イナンバー制度が導入されることで、自分たちのプライバシーが丸裸にされるという批判もある一方で、行政手続きがスムーズになるというメリットもあります。

そしてこのマイナンバー制度ですが、医療業界も決して無縁のシステムではないです。そこでマイナンバー制度と医療の関係性についても紹介します。

マイナンバー制度のメリットとは?

マイナンバー制度のメリットとして、行政機関における確認作業が簡略化できることが挙げられます。

役所などで手続きをする際に、かなり手間取った経験があるでしょう。この理由として大きかったのは、申請しているのが本人であることの確認作業に手間取るからです。

マイナンバーは12ケタの数字が各個人に割り当てられるので、個人番号によって簡単に本人確認ができます。マイナンバーカードといわれる個人番号の記載されているカードは身分証明書の他にも、e-Taxシステムや印鑑登録証などにも活用できます。

また住民サービスを受けるにあたって、従来は関連する機関から証明書を発行してもらって、提出しなければなりません。

しかしマイナンバー制度によって、ネットワークによって行政機関は情報を共有できるようになりました。このため、申し込んだ人がいちいち証明書をとってくる必要はなく、審査に必要な情報をネットワークから各行政機関が引っ張ってくることが可能です。

行政機関としても、ネットワークの情報でチェックするので、より精度の高い本人確認ができるようになります。

マイナンバー制度が医療で導入されると?

現在は社会保障や税、災害分野における運用にとどめられているマイナンバー制度ですが、今後はより多方面で活用される可能性も期待されています。

たとえば医療機関でもマイナンバーが利用できるようになれば、まず業務の効率化が期待されています。医療機関内にとどまらず、地域医療と連携して医療情報の共有ができるでしょう。

また社会保険業務や行政機関との手続きをするにあたっても、ネットワークを使って情報共有ができるので手続きの簡略化を進めることが可能です。
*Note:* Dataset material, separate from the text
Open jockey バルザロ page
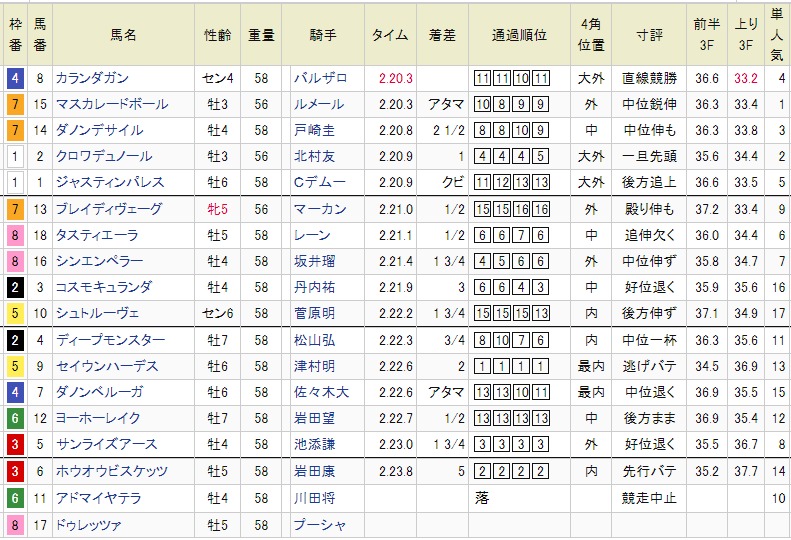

また個人を軸として、医療機関の情報共有が進めば、患者自身が選択をして継続的かつ適切な医療サービスを受けることも可能です。

その他にも症例や症状別にデータがどんどん蓄積していきます。その中で、治療に関するノウハウも増えていき、医療技術の向上が望め、患者のより確実な治療が可能になるかもしれません。

医療のマイナンバー「医療等ID」

医療バージョンのマイナンバーとも言える医療等IDが、2018年度から段階的に運用開始されます。現在のところ、2020年度に本格運用を目標にして計画が進められています。

医療等IDとはマイナンバーの医療バージョンとも呼べるもので、医療の他に健康や介護分野に関する情報について、それぞれに付与された個人番号を元にして管理するシステムです。
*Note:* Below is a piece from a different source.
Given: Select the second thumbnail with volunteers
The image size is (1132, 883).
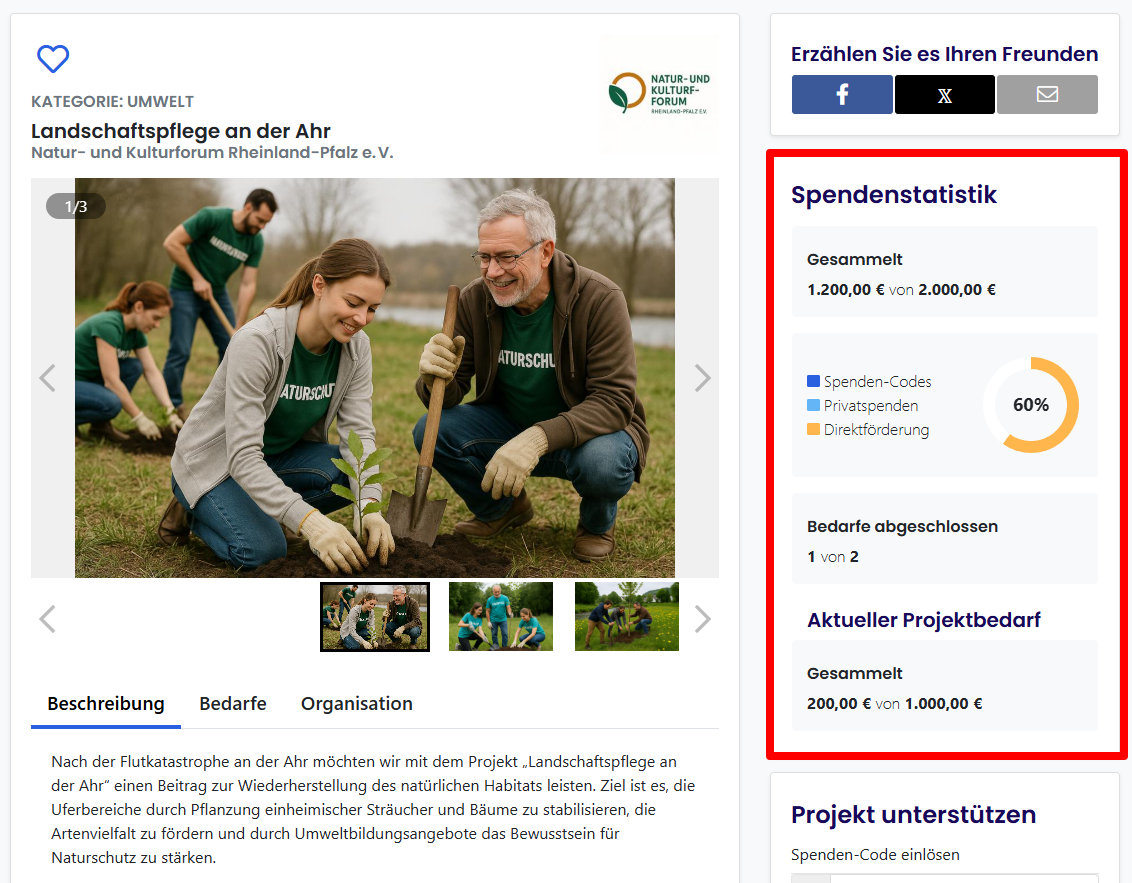Looking at the screenshot, I should [501, 617].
この医療等IDですが、マイナンバーと独立したシステムではなく、相互を連携させることでより利便性を高めることも計画されています。

マイナンバーカードと呼ばれるものが発行されますが、2017年7月以降をめどにして、カードの中に健康保険証の機能を含ませる予定となっています。

つまり病院を受診するときに、マイナンバーカードを提示すれば、患者の医療保険の資格についてオンラインを使って簡単に確認できるようになります。病院に行くにあたって、いちいち健康保険証を持参する必要がなくなります。

医療等IDが導入されれば、病院やクリニック間の患者情報の共有もできますし、患者のその後の状態をオンライン上で追跡することも可能となります。

医療等IDをはじめとして、医療分野のデジタル化・情報共有化をさらに進めていきたいという政府の移行もあるようです。